Quando mi bocciarono

Abatjour

È un malvezzo di noi piccoli intellettuali di provincia (uno dei tanti!), quello di quasi… ostentare le difficoltà che incontriamo con la tecnica: contachilometri, palette da policeman, tenuta dei documenti: ce la caviamo male, ma è come se questo fosse il naturale portato del nostro blasone di uomini di lettere. Qualche volta però ci si batte i naso. Come accadde a me, tanti anni fa, tra gli sghignazzi di gente che oggi ha 60 anni e giù di lì. Dovevo prendere la patente di guida. Ero già proprietario di una Fiat 500 azzurra (PG 58388): chi aveva prenotato l’esame, anche solo privatamente, poteva guidare a patto che avesse vicino a sé un patentato. Feci le carte, percorsi qualche migliaio di km con o senza patentato accanto, poi, davanti alla vecchia stazione ferroviaria, vidi un piccola folla. “Che c’è?”. “C’è l’esame per la patente”: Tiro fuori il foglio rosa… perbacco, è l’ultimo giorno utile per dare l’esame. Allora mi metto in fila. Ultimo.
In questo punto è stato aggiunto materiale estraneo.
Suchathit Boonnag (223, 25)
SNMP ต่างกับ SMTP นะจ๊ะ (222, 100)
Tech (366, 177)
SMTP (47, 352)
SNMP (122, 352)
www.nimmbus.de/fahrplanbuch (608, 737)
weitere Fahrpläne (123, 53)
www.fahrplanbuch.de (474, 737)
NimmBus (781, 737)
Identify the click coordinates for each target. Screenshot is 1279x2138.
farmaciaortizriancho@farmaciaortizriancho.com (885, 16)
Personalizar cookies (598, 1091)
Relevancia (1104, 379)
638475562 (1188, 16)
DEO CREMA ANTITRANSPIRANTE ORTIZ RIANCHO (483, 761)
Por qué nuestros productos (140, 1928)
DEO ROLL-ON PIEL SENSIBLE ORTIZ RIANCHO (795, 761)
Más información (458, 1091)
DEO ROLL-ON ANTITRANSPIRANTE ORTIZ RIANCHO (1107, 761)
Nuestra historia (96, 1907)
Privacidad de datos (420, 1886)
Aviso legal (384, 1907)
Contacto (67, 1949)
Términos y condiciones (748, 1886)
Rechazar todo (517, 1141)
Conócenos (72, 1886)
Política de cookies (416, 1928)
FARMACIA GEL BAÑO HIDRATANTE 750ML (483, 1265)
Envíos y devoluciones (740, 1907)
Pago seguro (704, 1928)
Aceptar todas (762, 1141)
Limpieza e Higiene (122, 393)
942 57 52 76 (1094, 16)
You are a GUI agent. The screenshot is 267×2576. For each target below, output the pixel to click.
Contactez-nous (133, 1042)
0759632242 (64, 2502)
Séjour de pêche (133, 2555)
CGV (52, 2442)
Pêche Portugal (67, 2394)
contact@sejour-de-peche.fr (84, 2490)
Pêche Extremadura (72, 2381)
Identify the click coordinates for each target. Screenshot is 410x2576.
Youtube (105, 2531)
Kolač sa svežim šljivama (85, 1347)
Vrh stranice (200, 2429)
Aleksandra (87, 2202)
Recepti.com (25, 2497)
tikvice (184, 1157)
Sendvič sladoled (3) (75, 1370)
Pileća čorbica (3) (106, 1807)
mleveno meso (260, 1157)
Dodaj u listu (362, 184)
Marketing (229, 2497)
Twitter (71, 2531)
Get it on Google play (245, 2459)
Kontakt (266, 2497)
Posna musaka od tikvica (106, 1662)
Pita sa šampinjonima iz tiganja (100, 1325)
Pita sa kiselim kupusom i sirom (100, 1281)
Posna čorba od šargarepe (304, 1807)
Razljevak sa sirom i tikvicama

Verso le 2 del pomeriggio finalmente sono faccia a faccia con l’Ingegnere. “E questo segnale stradale cosa vuol dire?”. Mi ha messo davanti un cerchio tutto bianco, orlato di rosso: più tardi avrei saputo che voleva dire divieto d’accesso. “Che vuol dire?”; l’Ingegnere si passa la mano sulle palpebre che vorrebbero chiudersi. Io vorrei dirgli: “Beh… io non l’ho mai visto”, ma non si può. Allora azzardo: “Senso obbligatorio”. L’Ingegnere ha un sussulto: “Mi scusi, ma lei lo conosce l’italiano?”. “Orco! Lo insegno anche!!”. “E quindi è convinto che quando vedono quel segnale in cima a una strada, tutti debbono infilarcisi dentro”. “Sì”, candido. Altrettanto candido lui: “No!”. Io, quasi aprendo una trattativa: “Beh… qualcuno ogni tanto”. Lui, duro: “No! Nessuno”. Spallucce: “Allora ci vediamo il prossimo mese”. Lui “Se vuole!”. A casa il babbo scrollava la testa e rimpiangeva i soldi che aveva speso per farmi studiare. Aria di festa, invece, la sera, nella sede del “mio” Movimento studenti eugubino. Coriandoli, tricche-tracche, castagnole, nacchere. I miei ragazzi mi chiamavano “il Cris” (da “Crisostomo”, bocca d’oro), alludendo alla mia facilità di eloquio. Quella sera, seduti sui talloni, ballarono il casatchok. Qualche ragazza accennò alla danza del ventre. Tutti felici che finalmente avessi trovato l’occasione buona per stare zitto.